Assigned task =
With the pictures left out, set down the line containing "Given: Click the" and each line after it to the end of the material, exactly as written.

Given entries =
**********

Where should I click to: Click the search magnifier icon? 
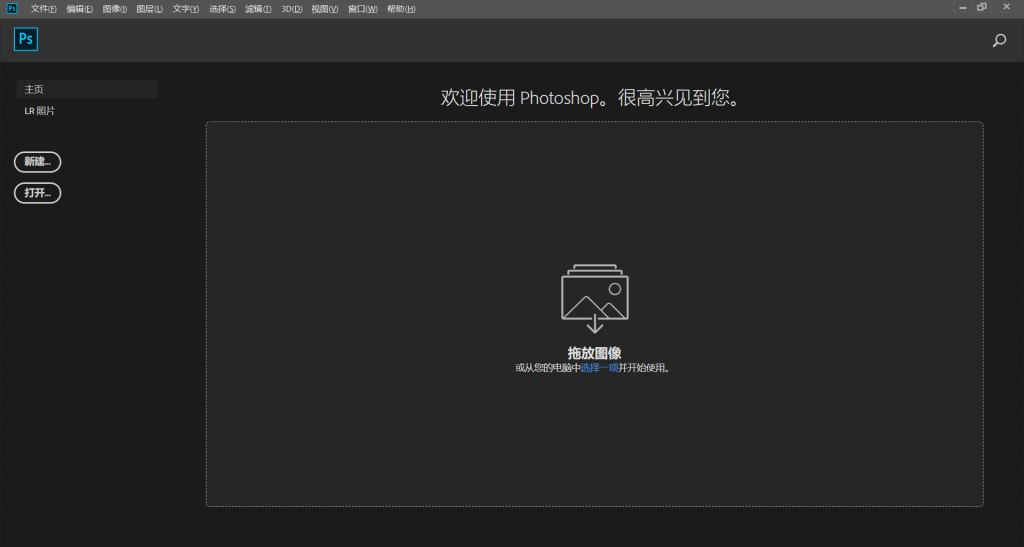999,41
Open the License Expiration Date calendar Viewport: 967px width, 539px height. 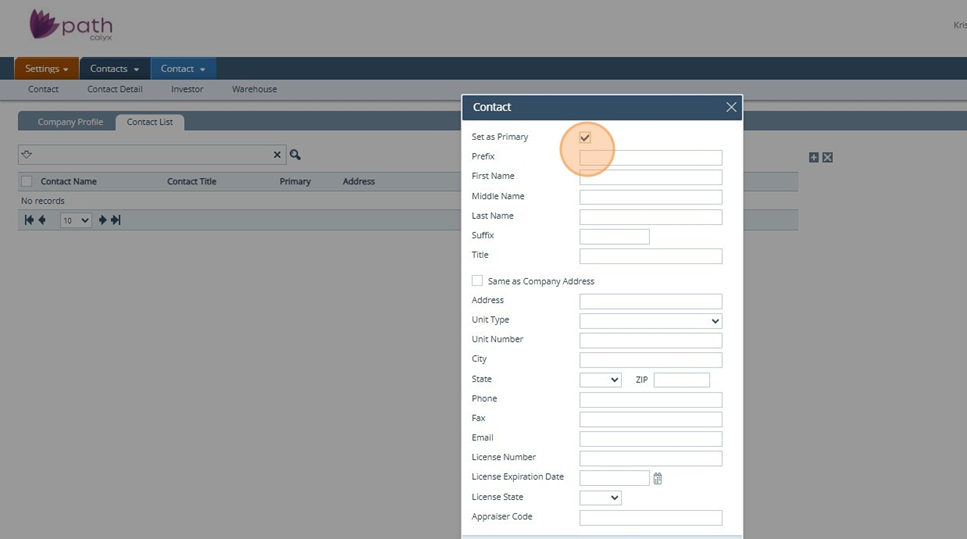point(658,478)
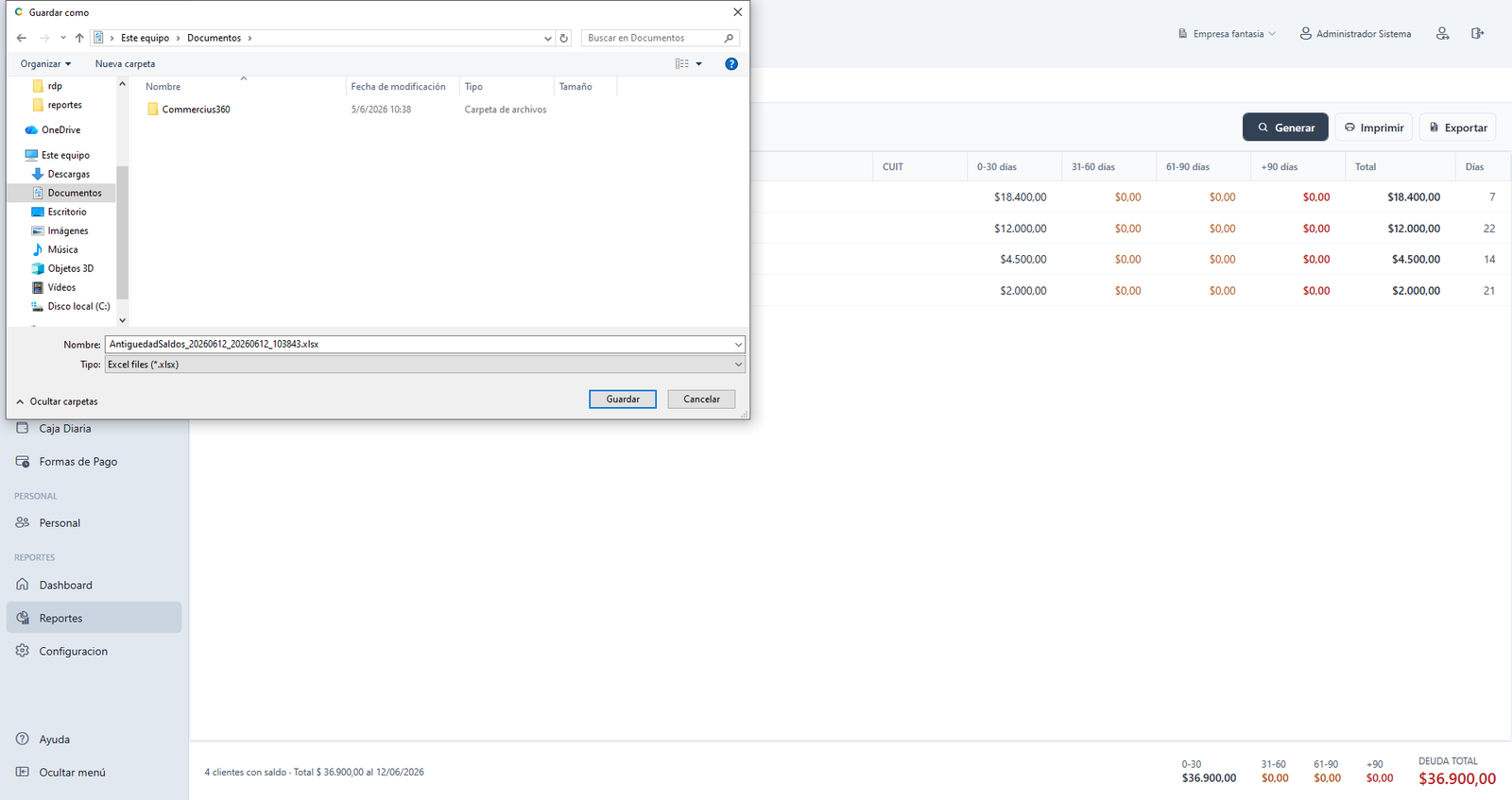Viewport: 1512px width, 800px height.
Task: Open the user settings icon beside Administrador
Action: click(1442, 33)
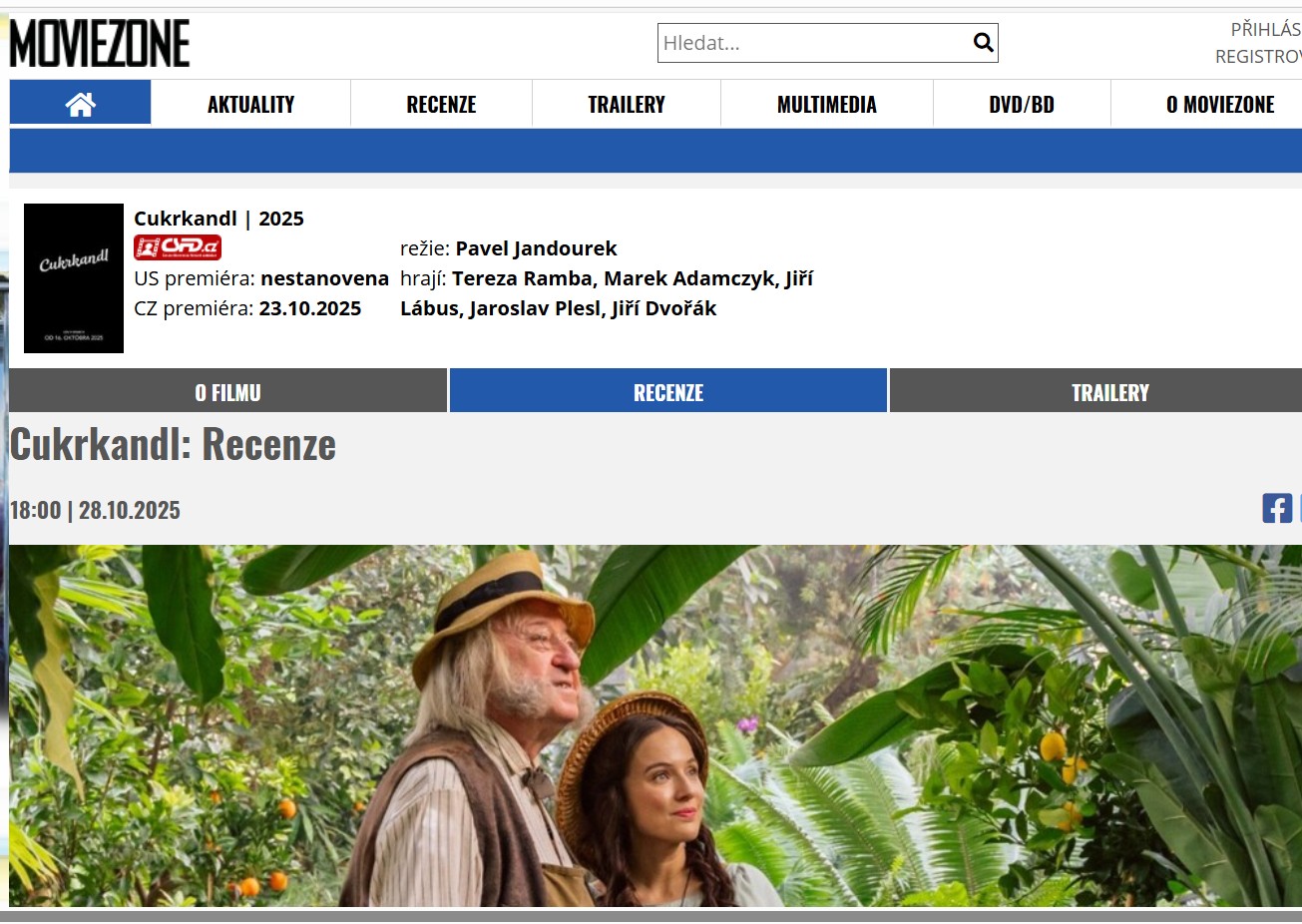
Task: Click the search magnifier icon
Action: click(x=983, y=43)
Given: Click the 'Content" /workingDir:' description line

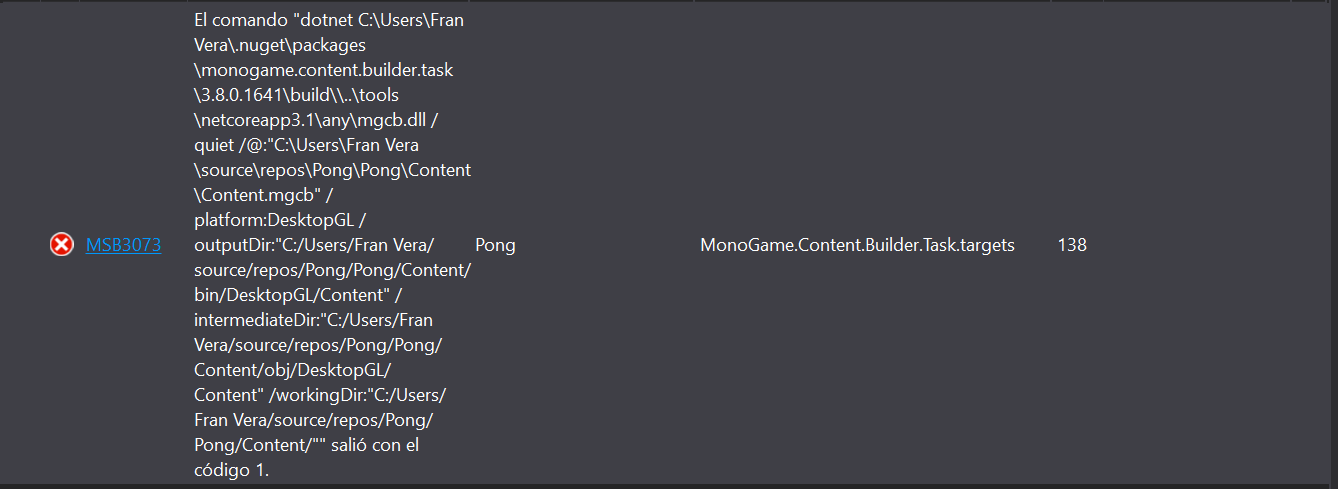Looking at the screenshot, I should point(320,395).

**********

Answer box =
Given: Click the 'Content" /workingDir:' description line

Looking at the screenshot, I should point(320,395).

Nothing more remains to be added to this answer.